Aktuelle Infos für die neuen 5er/Erprobungsstufe

Liebe neuen Fünftklässler, liebe Erziehungsberechtigte,
im Folgenden findet man Infos zur Kennenlernfahrt und zu Materialanschaffungen:

Das Erprobungsstufenteam

Was bedeutet die Erprobungsstufe am GyWi für unser Kind?
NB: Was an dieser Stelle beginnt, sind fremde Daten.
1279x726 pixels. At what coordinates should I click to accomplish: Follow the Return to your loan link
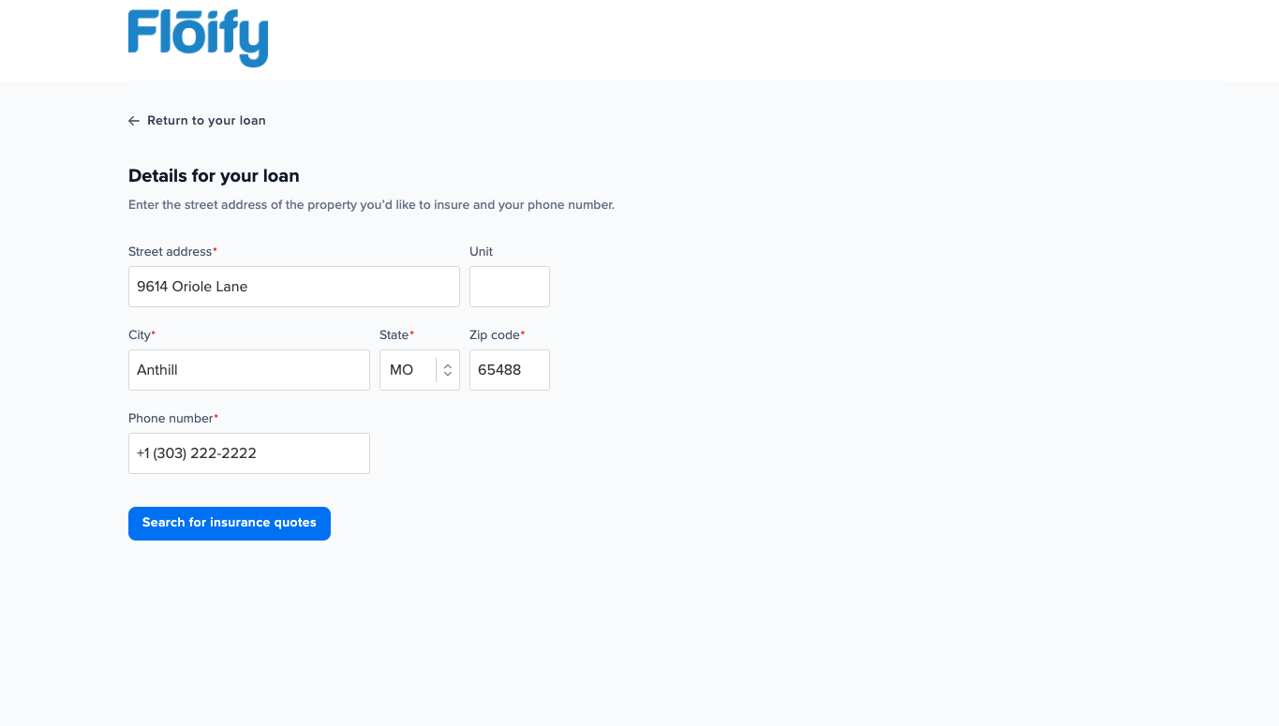pyautogui.click(x=206, y=120)
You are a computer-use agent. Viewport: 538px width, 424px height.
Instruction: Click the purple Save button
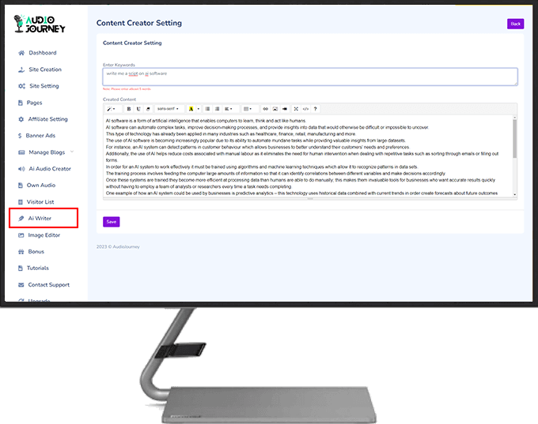(111, 222)
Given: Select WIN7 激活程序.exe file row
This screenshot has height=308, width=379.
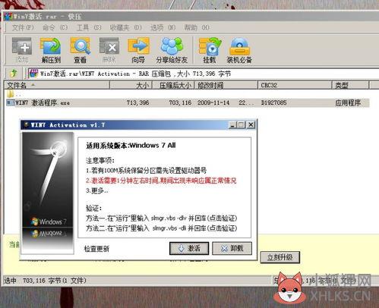Looking at the screenshot, I should coord(187,102).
Wenn Ihr Kind die Erprobungsstufe besucht, so bedeutet dies, dass die ersten beiden Jahre, die Jahrgangsstufen 5 und 6, das Ziel haben herauszufinden, ob die Empfehlungen der Grundschulen für die Schullaufbahn Ihres Kindes Gültigkeit besitzen oder aufgrund der abweichenden Entwicklung Ihres Kindes einer Überprüfung bedürfen. Erst am Ende dieser zwei Jahre, wird endgültig entschieden, ob die Laufbahn am Gymnasium fortgesetzt werden kann. Entsprechend wird diese Eingangsphase als Einheit betrachtet, so dass nach der Jahrgangsstufe 5 kein Sitzenbleiben möglich ist. Damit steht für uns eine intensive zweijährige Laufbahnberatung an erster Stelle.
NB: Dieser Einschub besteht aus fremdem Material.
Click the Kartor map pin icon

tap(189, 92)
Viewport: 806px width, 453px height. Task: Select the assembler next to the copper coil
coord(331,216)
Im Einzelnen bedeutet diese Laufbahnberatung für uns:

  • Zusammenarbeit unter den Lehrerinnen/Lehrern: kollegiale Gespräche, Erprobungsstufenkonferenzen, Klassenkonferenzen, Zeugniskonferenzen
  • Zusammenarbeit mit den Eltern: Elternsprechtage, Beratungsstunden, telefonischer Austausch, Austausch per Email
  • Zusammenarbeit mit den Grundschulen: Konferenzen, Gesprächskreise, Hospitationen
  • Zusammenarbeit mit schulinternen / -externen Institutionen: schulinternes Beratungsteam/ Sozialarbeiterin, schulinterne (L)RS-Förderkoordination, Schulpsychologische Beratungsstelle, Jugendamt/Sozialamt

Ganz besonders wichtig ist uns bei unserer Bildungs- und Erziehungsarbeit, Ihr Kind dort abzuholen, wo es steht, und ihm eine sozial akzentuierte, angst- und gewaltfreie Atmosphäre zu seiner weiteren Entwicklung zu bieten: Kinder dürfen bei uns Kinder sein. Wir sind davon überzeugt, dass wir nur so zu seiner ganzheitlichen Persönlichkeit beitragen können; „Lernmaschinen“ haben am Gymnasium Wilnsdorf keinen Platz.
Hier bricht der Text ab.